◆ **Try it**: Each entry below should appear again exactly as written, without pictures.

┄┄┄┄┄┄┄┄┄┄

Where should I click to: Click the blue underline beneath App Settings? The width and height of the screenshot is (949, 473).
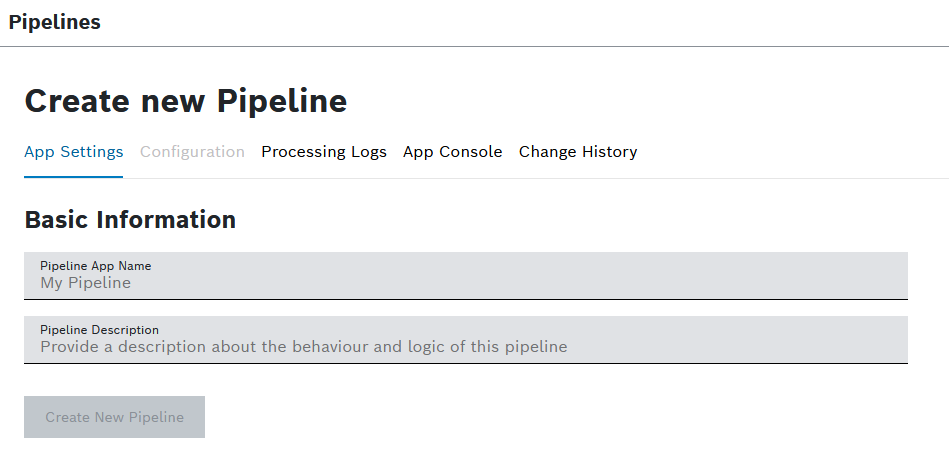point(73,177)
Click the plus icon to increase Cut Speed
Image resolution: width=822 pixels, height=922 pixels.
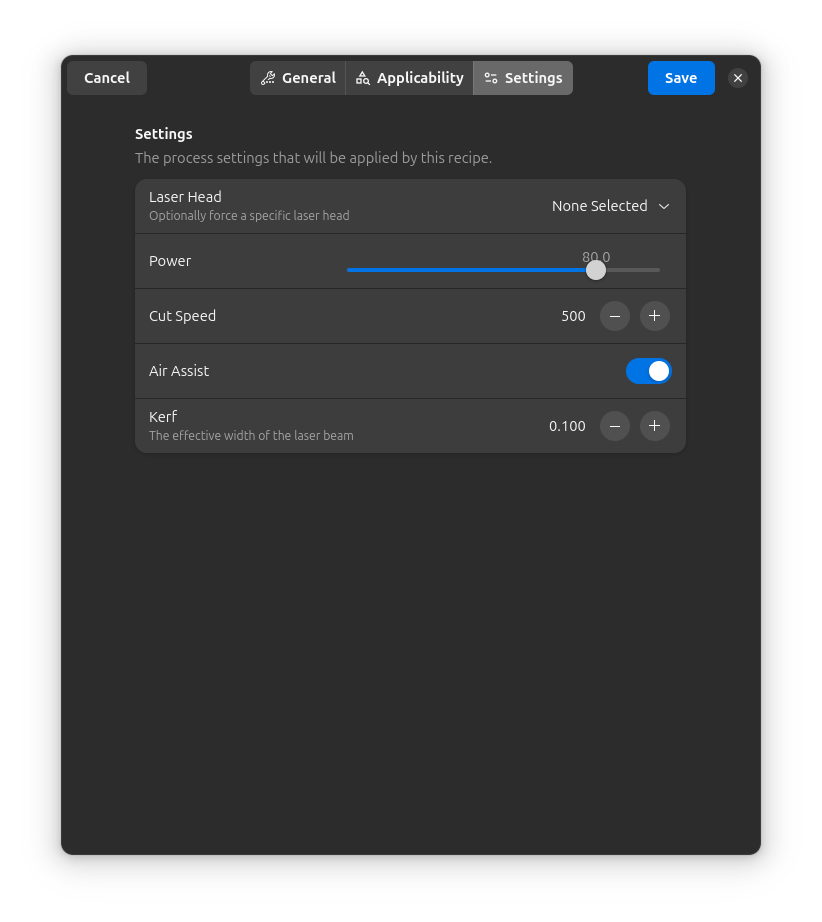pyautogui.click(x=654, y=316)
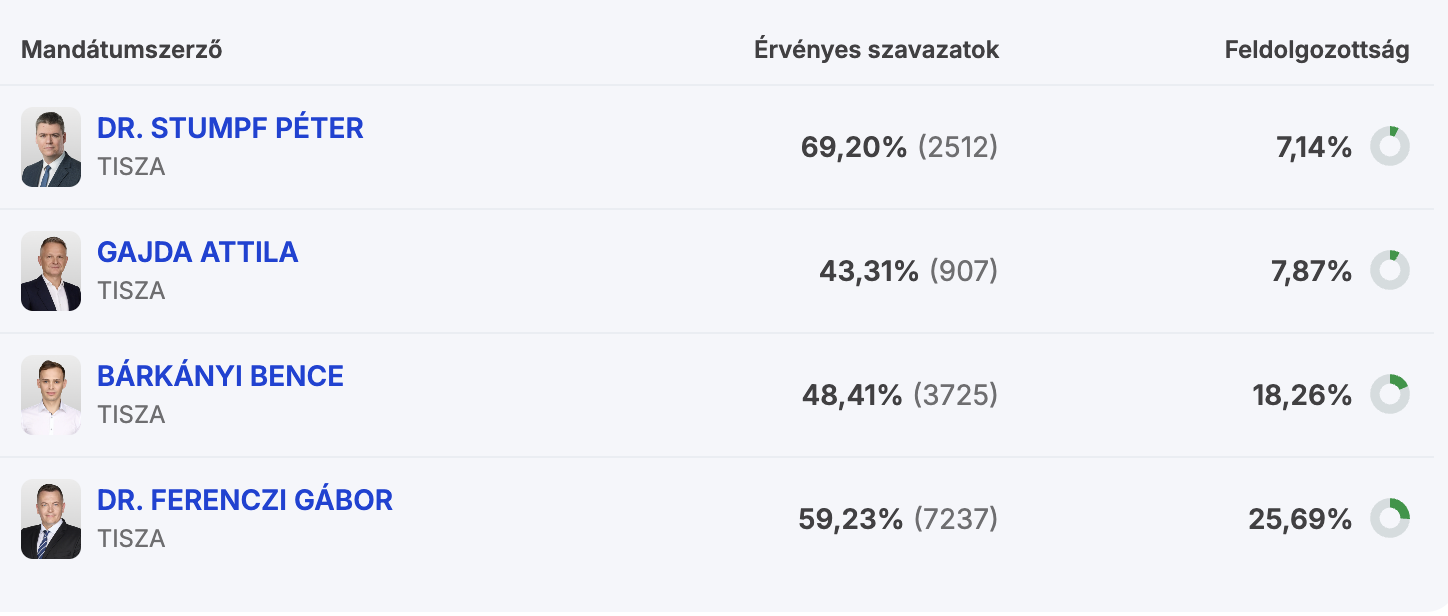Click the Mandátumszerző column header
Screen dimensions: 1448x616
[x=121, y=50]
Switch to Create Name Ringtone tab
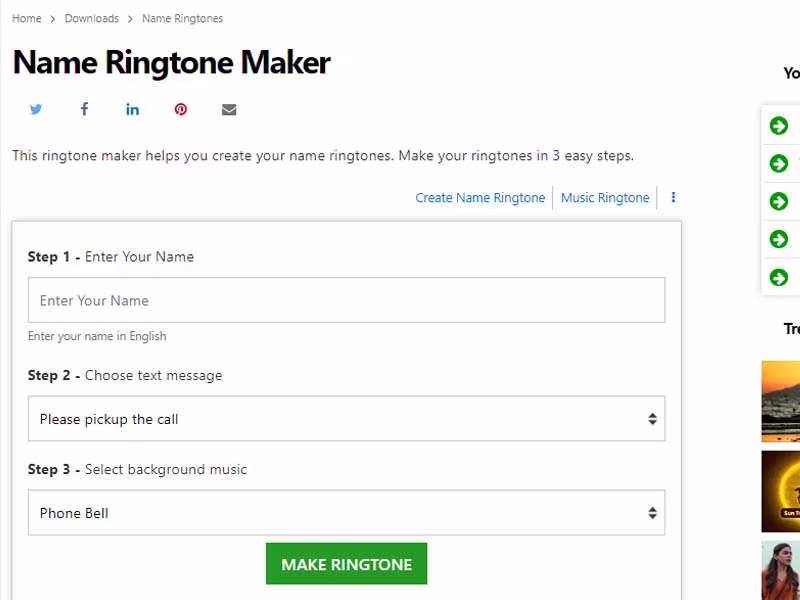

┄┄┄┄┄┄┄┄┄┄

◆ **Result of the task**:
Where should I click to: Click the blue underline beneath App Settings? The width and height of the screenshot is (949, 473).
point(73,177)
Click the plus icon to increase Cut Speed
Image resolution: width=822 pixels, height=922 pixels.
pyautogui.click(x=654, y=316)
Click the Mandátumszerző column header
Screen dimensions: 1448x616
[x=121, y=50]
Switch to Create Name Ringtone tab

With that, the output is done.